RECORDED DATA:

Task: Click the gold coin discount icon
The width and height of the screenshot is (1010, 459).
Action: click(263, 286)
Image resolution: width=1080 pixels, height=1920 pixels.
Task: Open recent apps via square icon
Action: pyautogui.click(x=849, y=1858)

WHAT TO DO: Reproduce the preceding entries exactly and completely.

RESPONSE:
Task: Click the gold coin discount icon
The width and height of the screenshot is (1010, 459).
Action: click(263, 286)
Image resolution: width=1080 pixels, height=1920 pixels.
Task: Open recent apps via square icon
Action: pyautogui.click(x=849, y=1858)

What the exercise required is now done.